[Start of Attachment]

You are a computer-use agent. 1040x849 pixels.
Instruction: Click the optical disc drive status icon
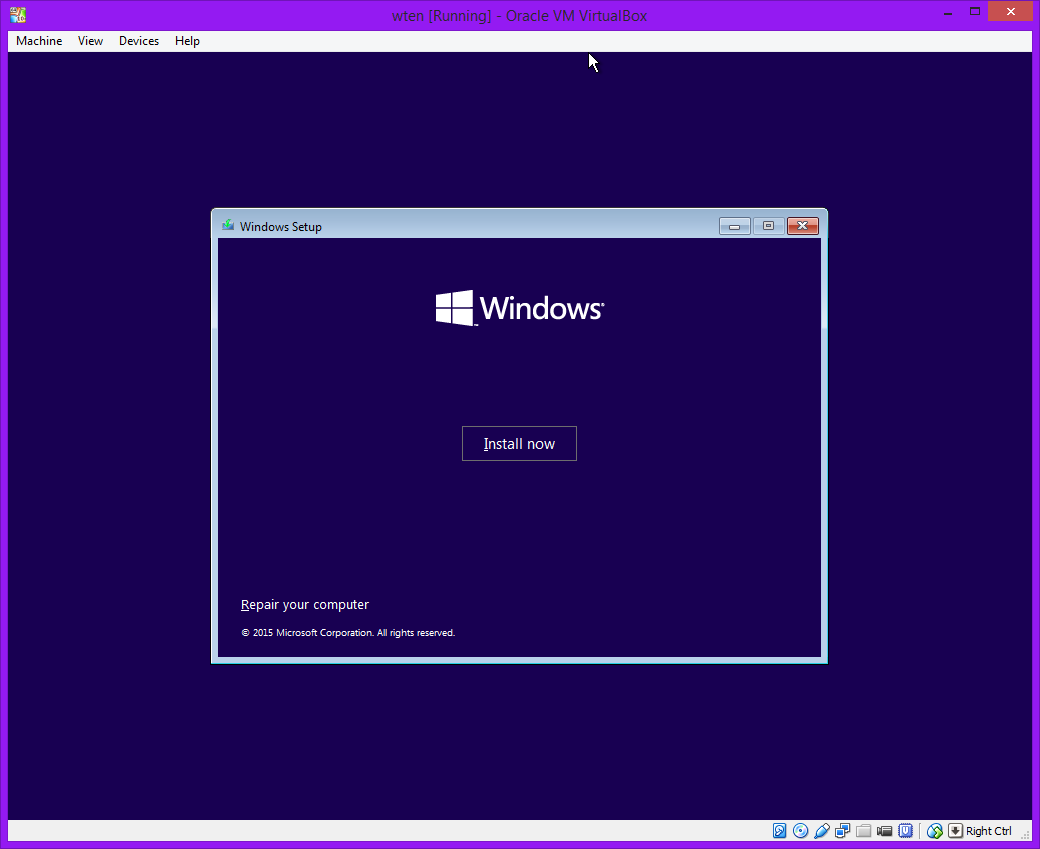click(801, 831)
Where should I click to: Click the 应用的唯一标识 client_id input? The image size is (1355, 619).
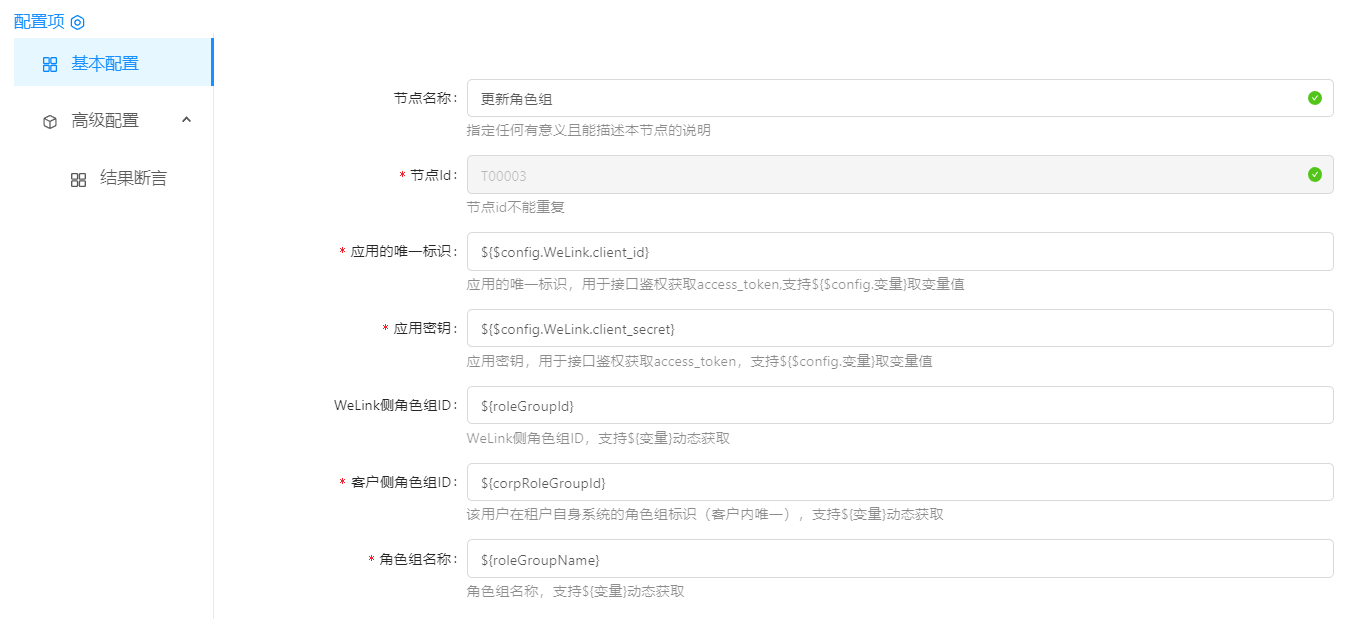pos(880,252)
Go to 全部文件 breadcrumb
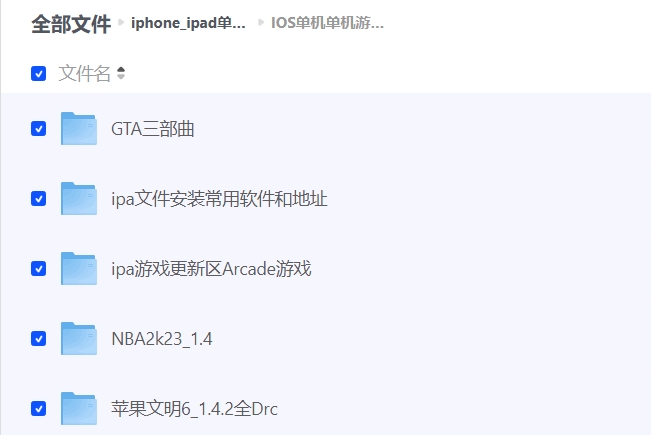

[End of Attachment]

▶ _WHAT IS EXPECTED_
All text in the material above must be written out exactly; the images are to be skipped.

▶ _ANSWER TO THIS EXERCISE_
You are a computer-use agent. 1040x849 pixels.
Instruction: Click the optical disc drive status icon
click(801, 831)
Where should I click to: Click the 应用的唯一标识 client_id input? The image size is (1355, 619).
pos(880,252)
Go to 全部文件 breadcrumb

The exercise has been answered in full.